• _What needs to be done_
Rewrite the rows from the line containing "540x1170 pixels. Task: Open" through the end of the rows, requests included, offsetting every coordinate in the answers by 50. Leave the pictures out.

[Rows from a pointing dataset]
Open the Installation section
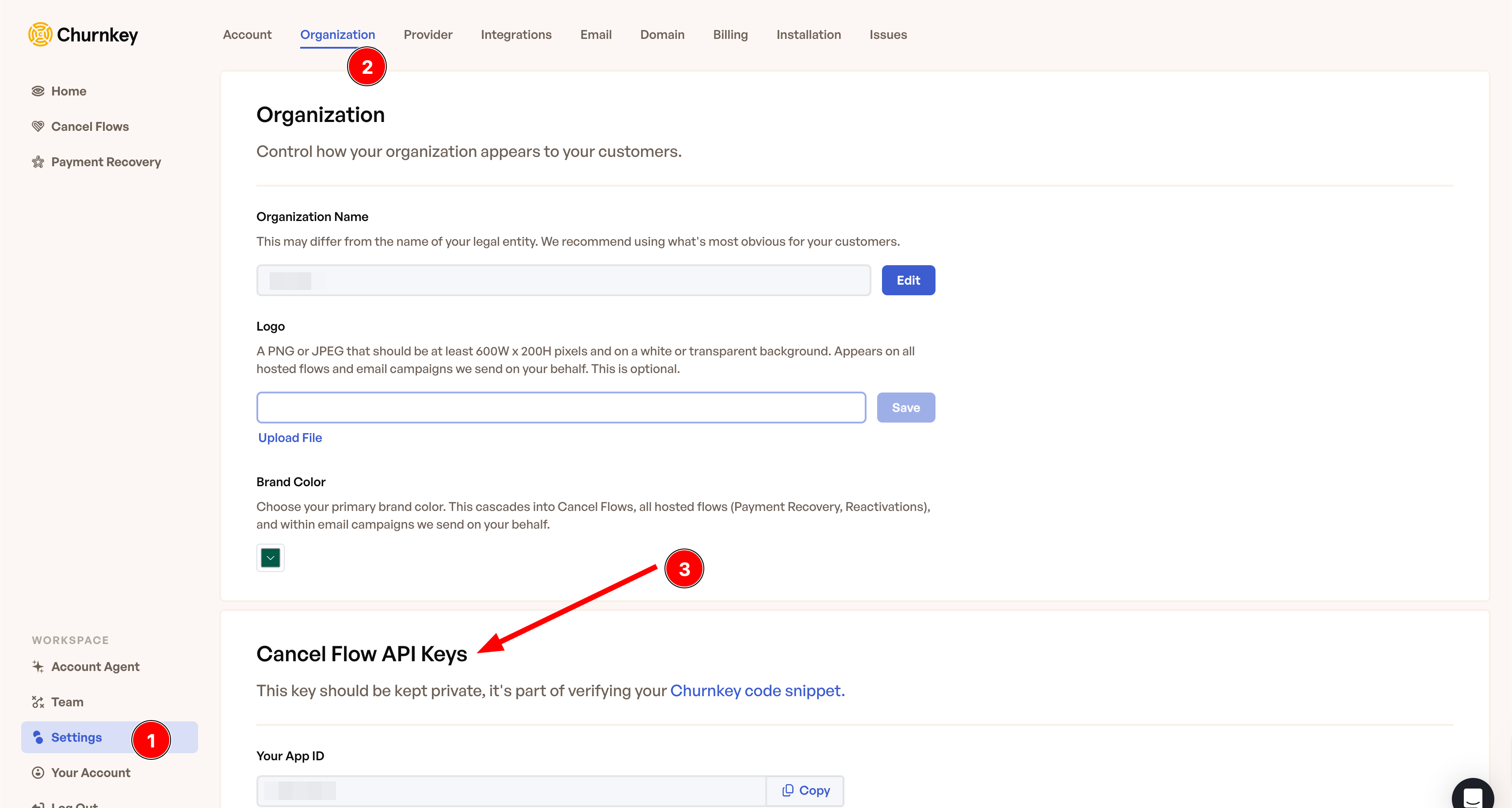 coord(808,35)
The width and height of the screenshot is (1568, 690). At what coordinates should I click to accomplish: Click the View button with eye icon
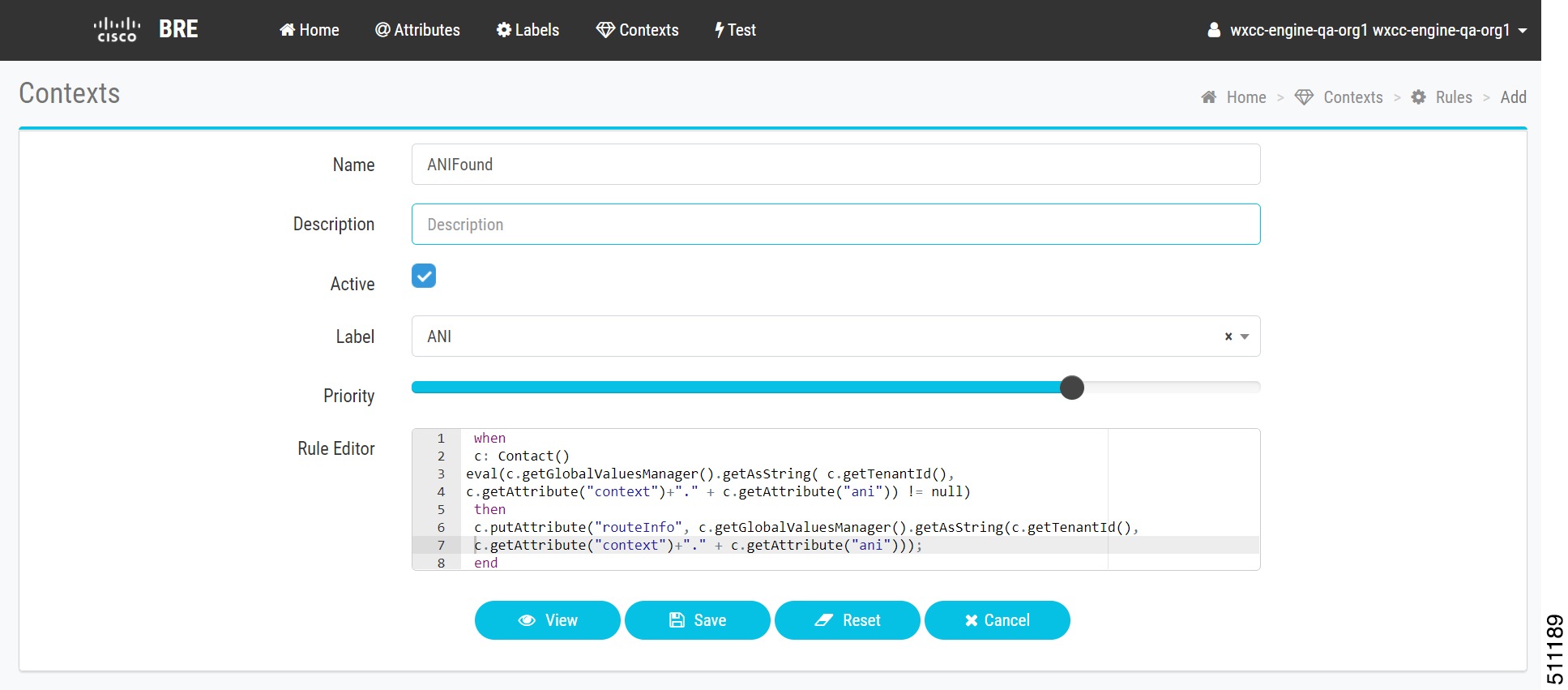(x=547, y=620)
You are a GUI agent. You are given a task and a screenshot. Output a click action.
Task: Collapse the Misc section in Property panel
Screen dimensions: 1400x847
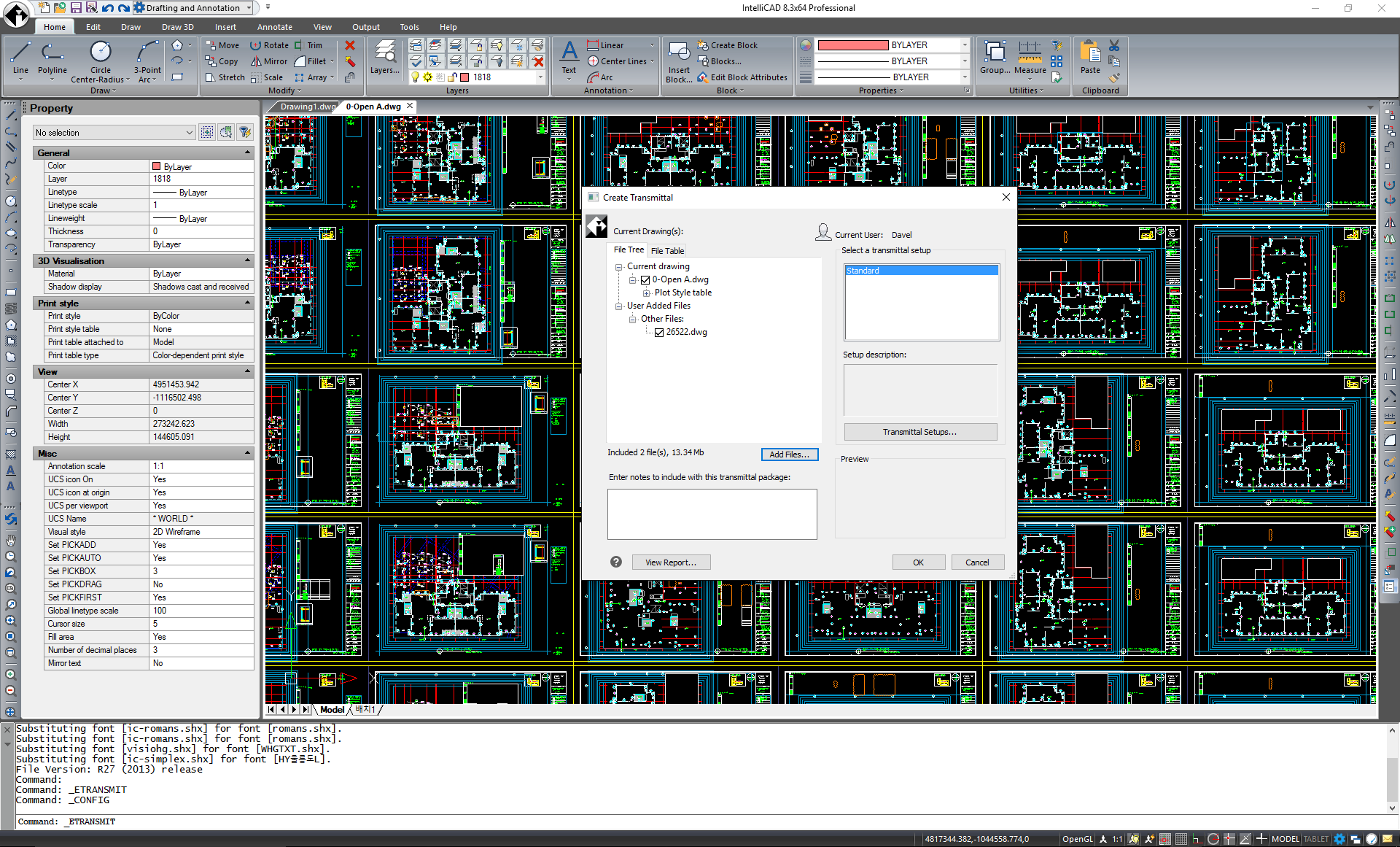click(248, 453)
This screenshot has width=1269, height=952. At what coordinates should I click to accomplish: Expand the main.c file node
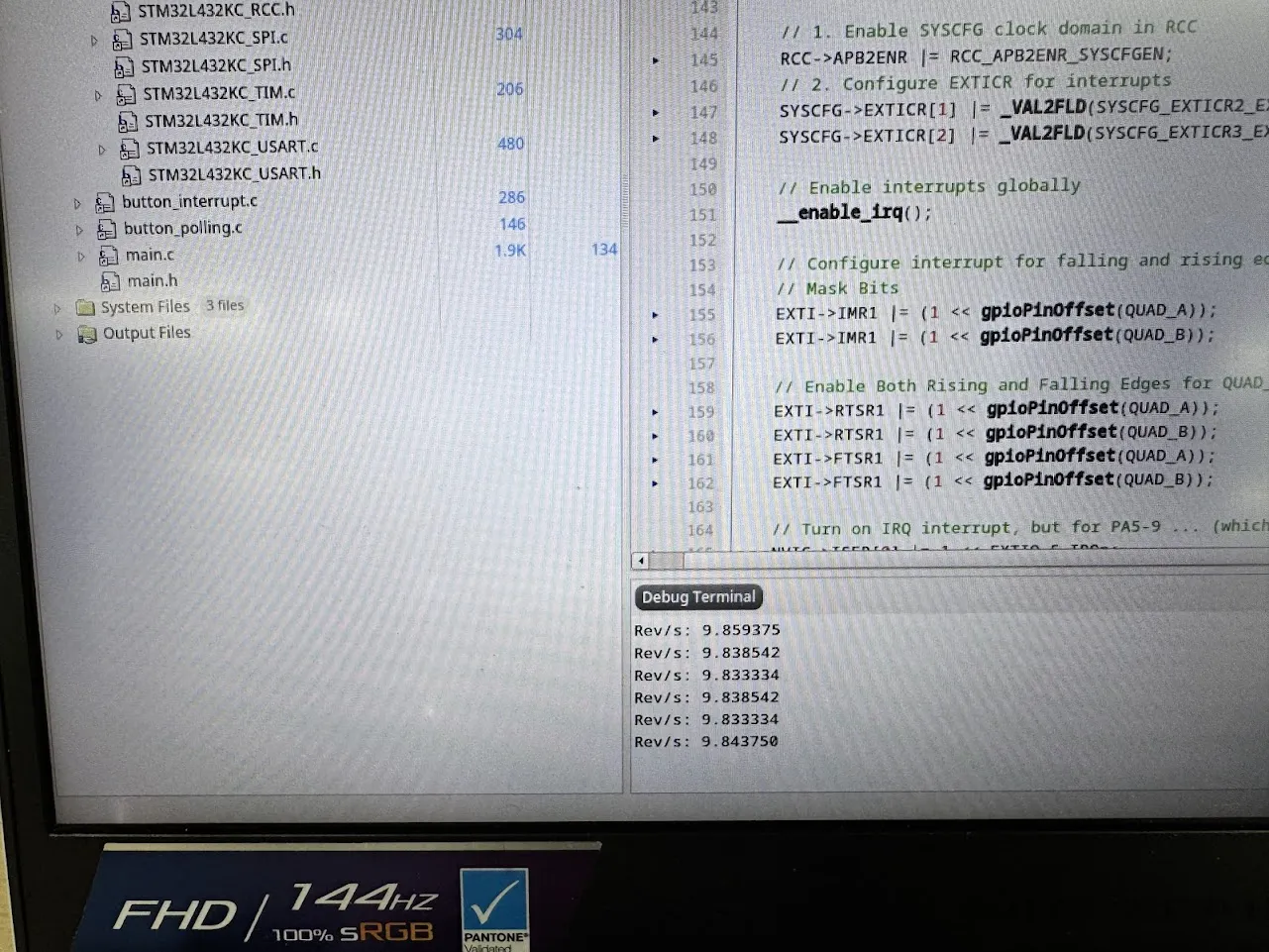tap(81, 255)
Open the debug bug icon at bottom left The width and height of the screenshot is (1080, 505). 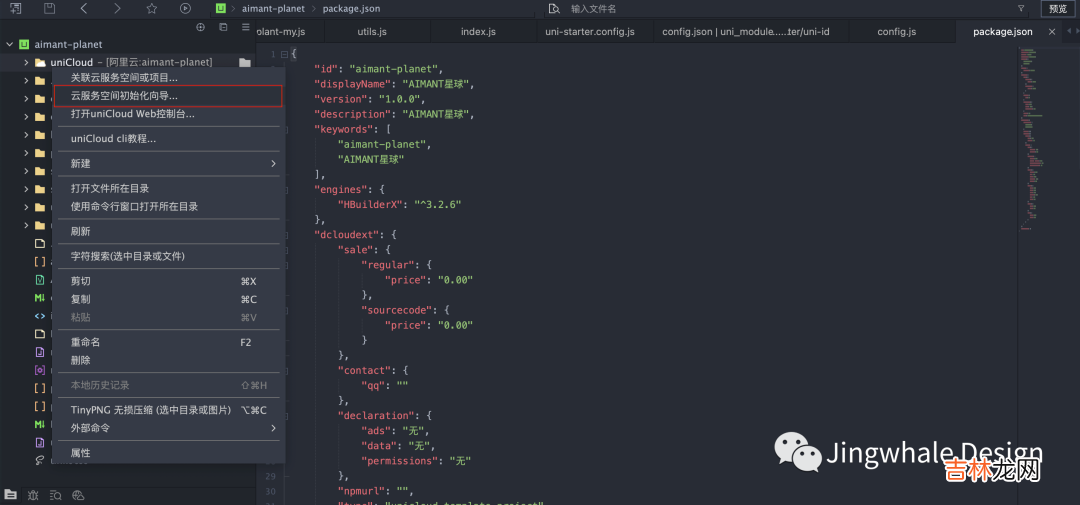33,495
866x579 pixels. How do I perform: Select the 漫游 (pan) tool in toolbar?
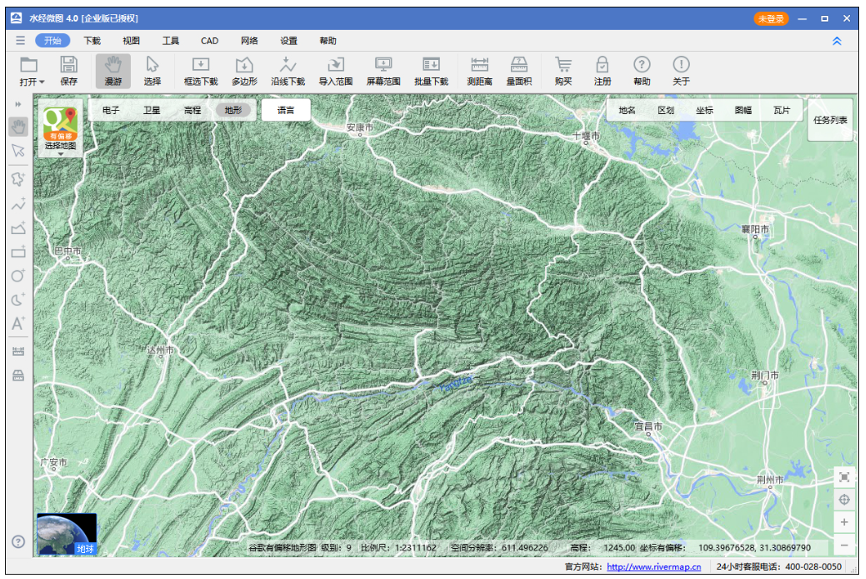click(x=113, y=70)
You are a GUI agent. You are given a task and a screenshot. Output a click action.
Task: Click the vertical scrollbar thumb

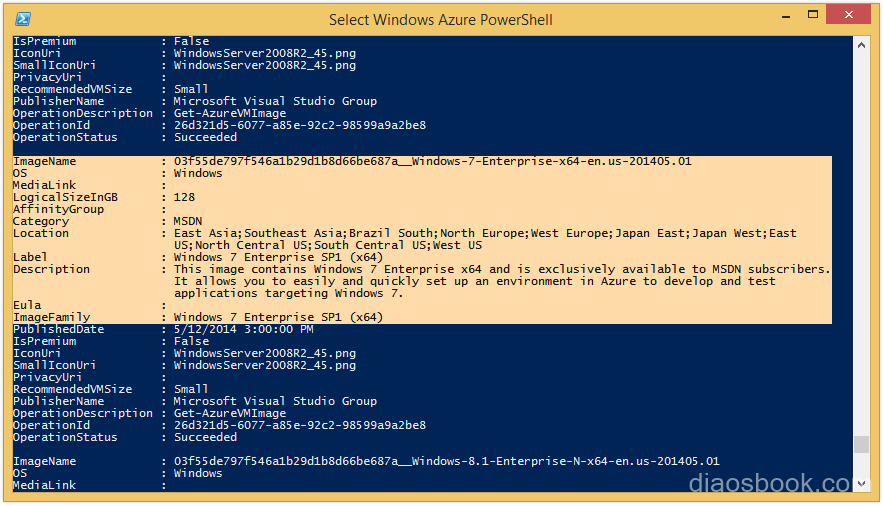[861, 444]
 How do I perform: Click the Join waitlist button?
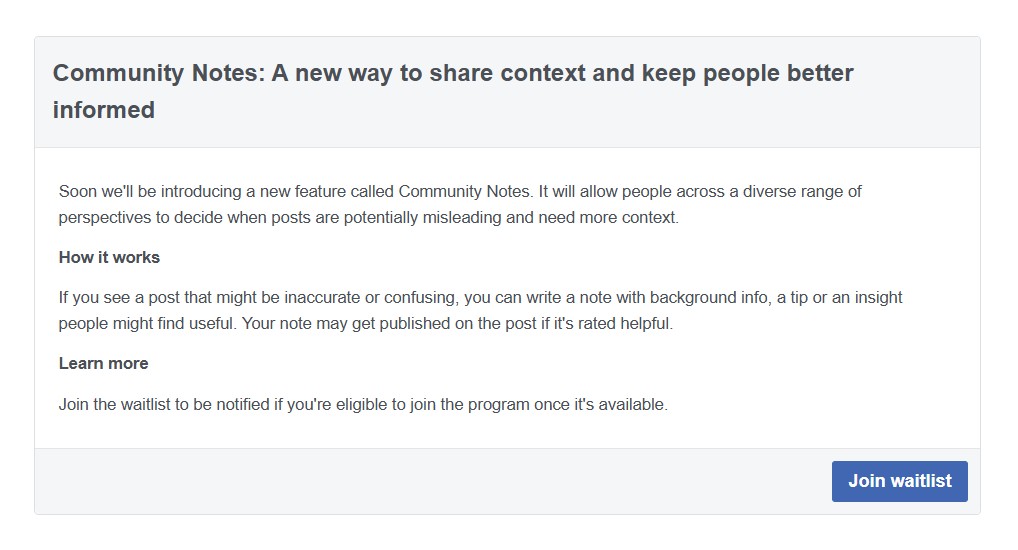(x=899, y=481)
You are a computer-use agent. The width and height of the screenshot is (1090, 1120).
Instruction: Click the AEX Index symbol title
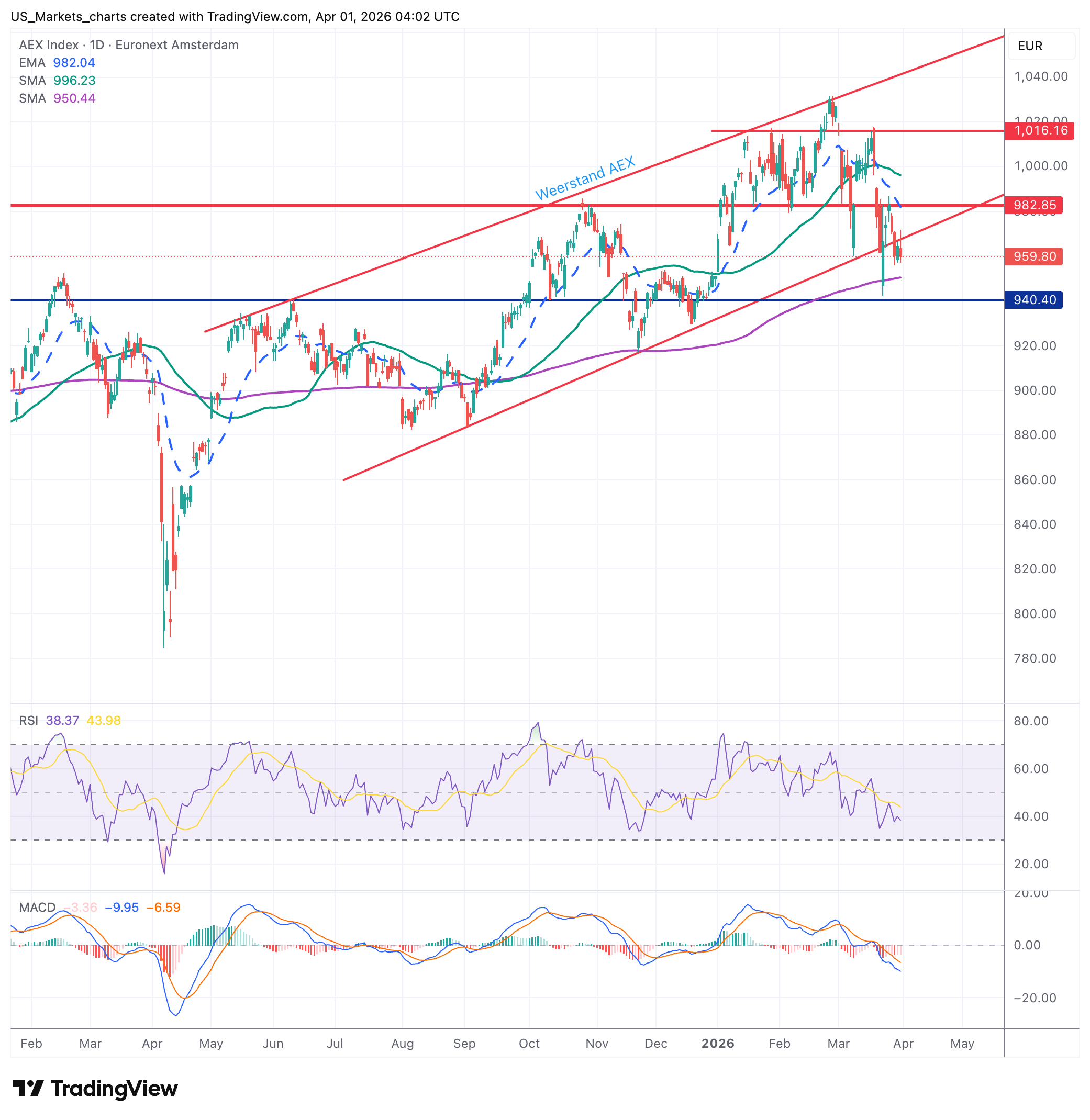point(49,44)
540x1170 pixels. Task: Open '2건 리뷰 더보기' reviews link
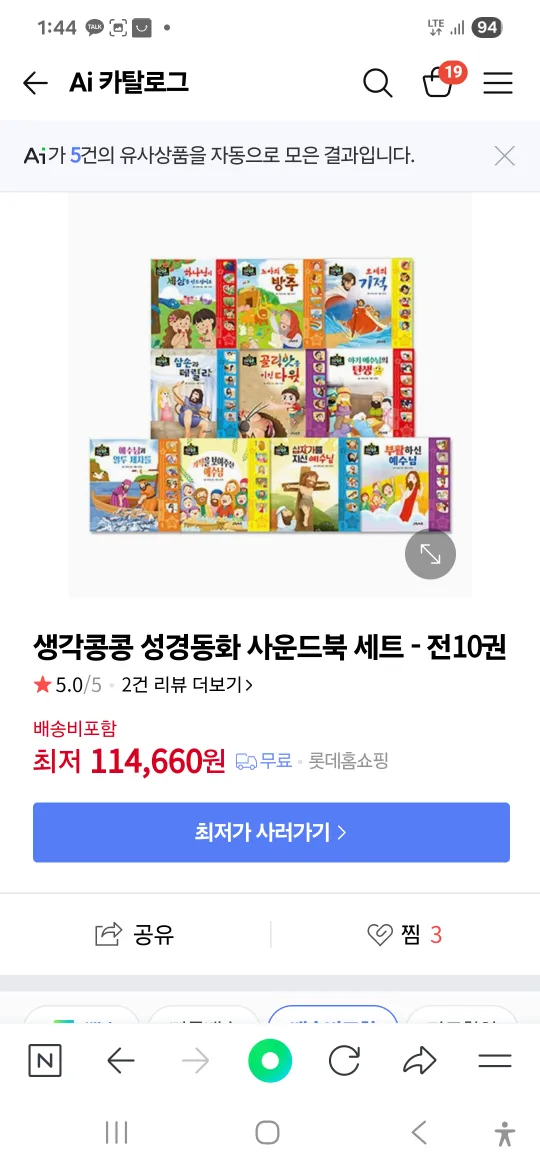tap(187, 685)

• _Written answer_
540x1170 pixels. Task: Open '2건 리뷰 더보기' reviews link
tap(237, 735)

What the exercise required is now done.